(Dataset excerpt)
◇ ◇ ◇

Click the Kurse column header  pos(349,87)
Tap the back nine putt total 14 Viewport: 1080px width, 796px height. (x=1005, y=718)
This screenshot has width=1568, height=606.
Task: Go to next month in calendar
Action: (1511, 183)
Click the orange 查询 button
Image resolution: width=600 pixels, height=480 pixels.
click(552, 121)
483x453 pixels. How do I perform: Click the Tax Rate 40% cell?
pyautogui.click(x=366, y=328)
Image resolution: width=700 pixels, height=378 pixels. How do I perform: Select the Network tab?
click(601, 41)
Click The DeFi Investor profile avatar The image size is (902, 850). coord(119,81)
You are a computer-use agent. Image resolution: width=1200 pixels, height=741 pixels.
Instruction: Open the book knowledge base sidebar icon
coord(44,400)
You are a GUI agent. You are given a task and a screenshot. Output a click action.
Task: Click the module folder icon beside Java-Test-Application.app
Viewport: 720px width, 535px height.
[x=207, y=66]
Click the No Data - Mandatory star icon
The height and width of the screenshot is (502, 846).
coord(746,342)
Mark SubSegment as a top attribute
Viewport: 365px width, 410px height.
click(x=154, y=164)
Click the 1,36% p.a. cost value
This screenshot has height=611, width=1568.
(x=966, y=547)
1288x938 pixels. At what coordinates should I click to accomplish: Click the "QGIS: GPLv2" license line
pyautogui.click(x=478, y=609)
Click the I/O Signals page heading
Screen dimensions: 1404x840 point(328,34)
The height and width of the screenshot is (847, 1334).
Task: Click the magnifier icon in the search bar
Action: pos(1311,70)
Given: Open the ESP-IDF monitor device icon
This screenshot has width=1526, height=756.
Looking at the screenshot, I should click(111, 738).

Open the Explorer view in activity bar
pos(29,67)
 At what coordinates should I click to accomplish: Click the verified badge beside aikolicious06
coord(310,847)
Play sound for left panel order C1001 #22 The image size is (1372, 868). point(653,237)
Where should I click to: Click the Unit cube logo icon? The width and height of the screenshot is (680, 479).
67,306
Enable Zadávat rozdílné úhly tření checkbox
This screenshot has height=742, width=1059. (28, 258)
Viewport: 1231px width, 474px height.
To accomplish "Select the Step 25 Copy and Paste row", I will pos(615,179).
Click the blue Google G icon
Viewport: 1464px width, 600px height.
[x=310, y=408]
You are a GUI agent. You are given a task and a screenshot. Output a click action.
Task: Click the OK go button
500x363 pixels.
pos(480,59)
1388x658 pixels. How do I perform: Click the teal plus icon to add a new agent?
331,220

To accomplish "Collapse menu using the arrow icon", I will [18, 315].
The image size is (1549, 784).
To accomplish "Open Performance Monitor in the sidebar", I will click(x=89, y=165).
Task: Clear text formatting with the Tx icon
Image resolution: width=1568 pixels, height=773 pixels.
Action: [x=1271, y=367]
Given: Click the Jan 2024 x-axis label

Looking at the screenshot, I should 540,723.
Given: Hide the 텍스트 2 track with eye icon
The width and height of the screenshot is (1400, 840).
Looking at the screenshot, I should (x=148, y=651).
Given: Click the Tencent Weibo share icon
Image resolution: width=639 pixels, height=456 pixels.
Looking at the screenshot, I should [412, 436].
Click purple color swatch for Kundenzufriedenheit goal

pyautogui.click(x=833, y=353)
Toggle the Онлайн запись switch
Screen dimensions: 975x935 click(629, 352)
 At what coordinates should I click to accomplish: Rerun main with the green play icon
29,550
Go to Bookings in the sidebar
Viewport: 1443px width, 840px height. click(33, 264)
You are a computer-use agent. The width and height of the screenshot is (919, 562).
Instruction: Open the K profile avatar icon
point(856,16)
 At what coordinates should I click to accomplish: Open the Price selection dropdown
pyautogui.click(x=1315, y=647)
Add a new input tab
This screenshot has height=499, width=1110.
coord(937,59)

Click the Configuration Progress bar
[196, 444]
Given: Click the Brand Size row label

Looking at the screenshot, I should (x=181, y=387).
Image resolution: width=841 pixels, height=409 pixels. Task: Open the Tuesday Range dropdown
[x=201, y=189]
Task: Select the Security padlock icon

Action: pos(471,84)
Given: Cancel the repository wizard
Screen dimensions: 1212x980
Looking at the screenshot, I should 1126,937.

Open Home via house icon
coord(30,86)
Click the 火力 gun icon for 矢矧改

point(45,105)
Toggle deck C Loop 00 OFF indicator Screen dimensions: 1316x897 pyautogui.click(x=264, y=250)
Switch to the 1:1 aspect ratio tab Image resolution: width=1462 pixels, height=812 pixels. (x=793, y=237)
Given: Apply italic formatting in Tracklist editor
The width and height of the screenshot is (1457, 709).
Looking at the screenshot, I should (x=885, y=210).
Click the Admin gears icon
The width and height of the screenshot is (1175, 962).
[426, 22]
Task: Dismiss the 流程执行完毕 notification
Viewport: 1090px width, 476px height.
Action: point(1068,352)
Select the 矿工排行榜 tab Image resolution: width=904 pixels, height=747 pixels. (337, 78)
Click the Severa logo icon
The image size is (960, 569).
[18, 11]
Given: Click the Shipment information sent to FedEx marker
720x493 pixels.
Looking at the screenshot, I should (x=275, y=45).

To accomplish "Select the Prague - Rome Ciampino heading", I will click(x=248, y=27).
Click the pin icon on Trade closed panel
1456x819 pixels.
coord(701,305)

◇ ◇ ◇

- **EXERCISE TASK**: Print the lines of these entries again without changing anything.

- **COMPLETED TASK**:
Click the Kurse column header  pos(349,87)
Tap the back nine putt total 14 Viewport: 1080px width, 796px height. (x=1005, y=718)
This screenshot has width=1568, height=606.
Task: Go to next month in calendar
Action: (1511, 183)
Click the orange 查询 button
Image resolution: width=600 pixels, height=480 pixels.
click(552, 121)
483x453 pixels. How do I perform: Click the Tax Rate 40% cell?
pyautogui.click(x=366, y=328)
Image resolution: width=700 pixels, height=378 pixels. How do I perform: Select the Network tab?
click(601, 41)
Click The DeFi Investor profile avatar The image size is (902, 850). coord(119,81)
You are a computer-use agent. Image resolution: width=1200 pixels, height=741 pixels.
Instruction: Open the book knowledge base sidebar icon
coord(44,400)
You are a GUI agent. You are given a task and a screenshot. Output a click action.
Task: Click the module folder icon beside Java-Test-Application.app
Viewport: 720px width, 535px height.
[x=207, y=66]
Click the No Data - Mandatory star icon
The height and width of the screenshot is (502, 846).
coord(746,342)
Mark SubSegment as a top attribute
Viewport: 365px width, 410px height.
click(x=154, y=164)
Click the 1,36% p.a. cost value
This screenshot has height=611, width=1568.
(x=966, y=547)
1288x938 pixels. At what coordinates should I click to accomplish: Click the "QGIS: GPLv2" license line
pyautogui.click(x=478, y=609)
Click the I/O Signals page heading
Screen dimensions: 1404x840 point(328,34)
The height and width of the screenshot is (847, 1334).
Task: Click the magnifier icon in the search bar
Action: pos(1311,70)
Given: Open the ESP-IDF monitor device icon
This screenshot has width=1526, height=756.
Looking at the screenshot, I should click(111, 738).

Open the Explorer view in activity bar
pos(29,67)
 At what coordinates should I click to accomplish: Click the verified badge beside aikolicious06
coord(310,847)
Play sound for left panel order C1001 #22 The image size is (1372, 868). point(653,237)
Where should I click to: Click the Unit cube logo icon? The width and height of the screenshot is (680, 479).
67,306
Enable Zadávat rozdílné úhly tření checkbox
This screenshot has height=742, width=1059. (28, 258)
Viewport: 1231px width, 474px height.
To accomplish "Select the Step 25 Copy and Paste row", I will pos(615,179).
Click the blue Google G icon
Viewport: 1464px width, 600px height.
[x=310, y=408]
You are a GUI agent. You are given a task and a screenshot. Output a click action.
Task: Click the OK go button
500x363 pixels.
pos(480,59)
1388x658 pixels. How do I perform: Click the teal plus icon to add a new agent?
331,220

To accomplish "Collapse menu using the arrow icon", I will [18, 315].
The image size is (1549, 784).
To accomplish "Open Performance Monitor in the sidebar", I will click(x=89, y=165).
Task: Clear text formatting with the Tx icon
Image resolution: width=1568 pixels, height=773 pixels.
Action: [x=1271, y=367]
Given: Click the Jan 2024 x-axis label

Looking at the screenshot, I should 540,723.
Given: Hide the 텍스트 2 track with eye icon
The width and height of the screenshot is (1400, 840).
Looking at the screenshot, I should (x=148, y=651).
Given: Click the Tencent Weibo share icon
Image resolution: width=639 pixels, height=456 pixels.
Looking at the screenshot, I should [412, 436].
Click purple color swatch for Kundenzufriedenheit goal

pyautogui.click(x=833, y=353)
Toggle the Онлайн запись switch
Screen dimensions: 975x935 click(629, 352)
 At what coordinates should I click to accomplish: Rerun main with the green play icon
29,550
Go to Bookings in the sidebar
Viewport: 1443px width, 840px height. click(33, 264)
You are a computer-use agent. The width and height of the screenshot is (919, 562).
Instruction: Open the K profile avatar icon
point(856,16)
 At what coordinates should I click to accomplish: Open the Price selection dropdown
pyautogui.click(x=1315, y=647)
Add a new input tab
This screenshot has height=499, width=1110.
coord(937,59)

Click the Configuration Progress bar
[196, 444]
Given: Click the Brand Size row label

Looking at the screenshot, I should (x=181, y=387).
Image resolution: width=841 pixels, height=409 pixels. Task: Open the Tuesday Range dropdown
[x=201, y=189]
Task: Select the Security padlock icon

Action: pos(471,84)
Given: Cancel the repository wizard
Screen dimensions: 1212x980
Looking at the screenshot, I should 1126,937.

Open Home via house icon
coord(30,86)
Click the 火力 gun icon for 矢矧改

point(45,105)
Toggle deck C Loop 00 OFF indicator Screen dimensions: 1316x897 pyautogui.click(x=264, y=250)
Switch to the 1:1 aspect ratio tab Image resolution: width=1462 pixels, height=812 pixels. (x=793, y=237)
Given: Apply italic formatting in Tracklist editor
The width and height of the screenshot is (1457, 709).
Looking at the screenshot, I should (x=885, y=210).
Click the Admin gears icon
The width and height of the screenshot is (1175, 962).
[426, 22]
Task: Dismiss the 流程执行完毕 notification
Viewport: 1090px width, 476px height.
Action: point(1068,352)
Select the 矿工排行榜 tab Image resolution: width=904 pixels, height=747 pixels. (337, 78)
Click the Severa logo icon
The image size is (960, 569).
[18, 11]
Given: Click the Shipment information sent to FedEx marker
720x493 pixels.
Looking at the screenshot, I should (x=275, y=45).

To accomplish "Select the Prague - Rome Ciampino heading", I will click(x=248, y=27).
Click the pin icon on Trade closed panel
1456x819 pixels.
coord(701,305)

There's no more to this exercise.